Extreme narcissists are a danger to those around them because everyone else is simply an actor in the narcissists drama. They can be embraced, moved, or dismissed in whatever ways they will serve the focus on the self.


When that narcissist is the most powerful political operative in the world, the danger is heightened. Trump uses immigrants, asylum seekers, political opponents, allies, trade agreements and now, in the last few days the Kurds, in the same way that the Pharisee in our text uses thieves, rogues, adulterers, and tax collectors. They are not real, individual people; they are simply props that allow the Pharisee to shine.
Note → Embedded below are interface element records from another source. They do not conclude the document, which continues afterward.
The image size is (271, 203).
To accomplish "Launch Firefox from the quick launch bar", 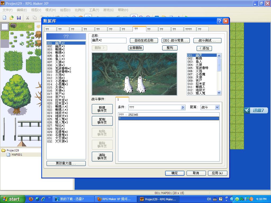I will click(x=31, y=199).
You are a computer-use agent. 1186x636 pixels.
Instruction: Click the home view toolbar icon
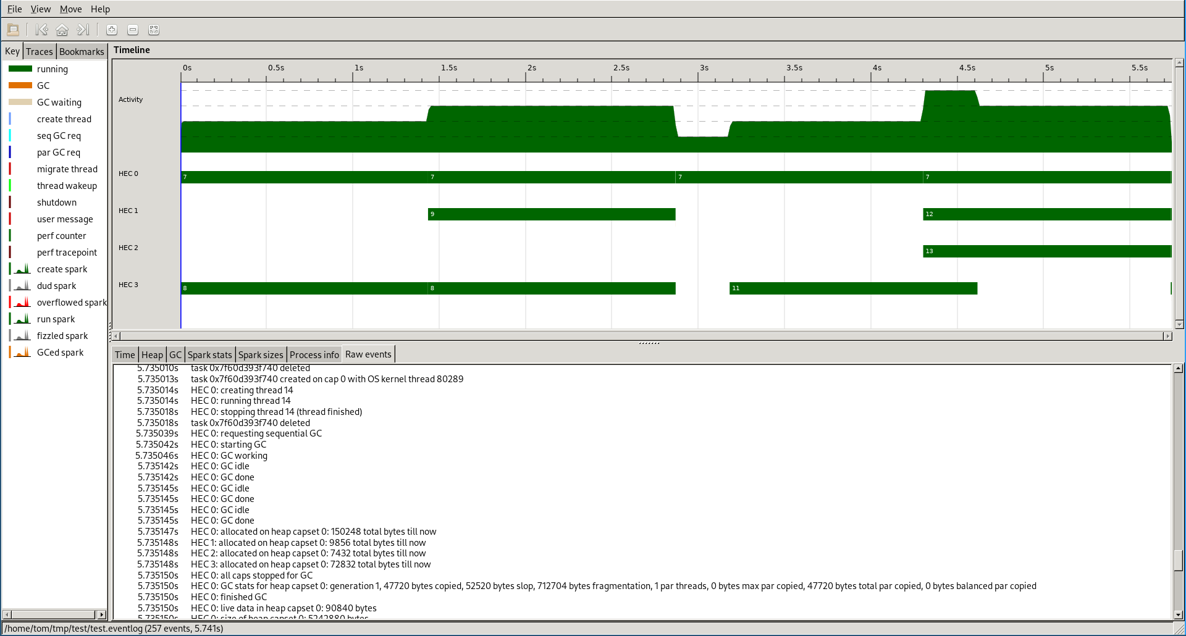pyautogui.click(x=62, y=30)
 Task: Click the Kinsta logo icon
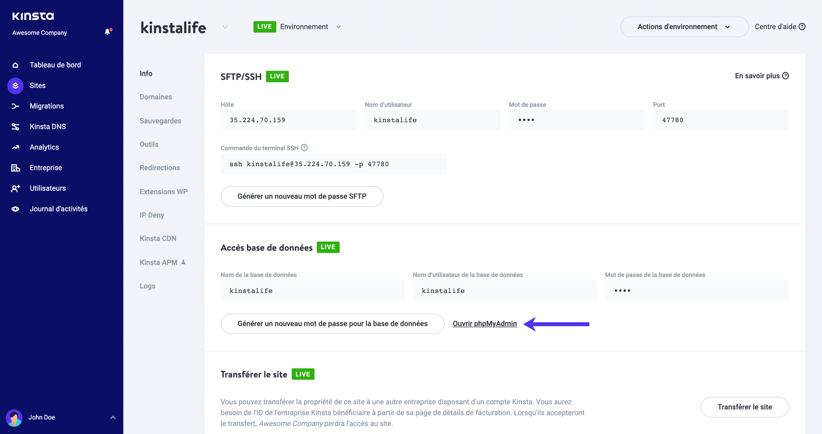pos(33,15)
Trump might offer us a huge and unavoidable lesson in the perils of narcissism and while he does offer us an extreme case, we can use him and this Pharisee to examine our own lives to see to what extent we are willing to name and contain others into boxes to suit our own story.


Explore…Luke 18:9–14

  • In the honesty of our own minds can we be courageous in discovering who, at this moment, we would list as “other people” whom we are not like?
  • What does it mean to be humble, and is it a different experience for those with power and influence than those without?



God, we know how easy it is to see ourselves as not like other people, how easy it is to want to tell ourselves fictions about our lives and the lives of others. Give us the courage and wisdom to see ourselves truly as you do; flawed and grand, broken and restored, and most of all, loved by you as we are. Amen.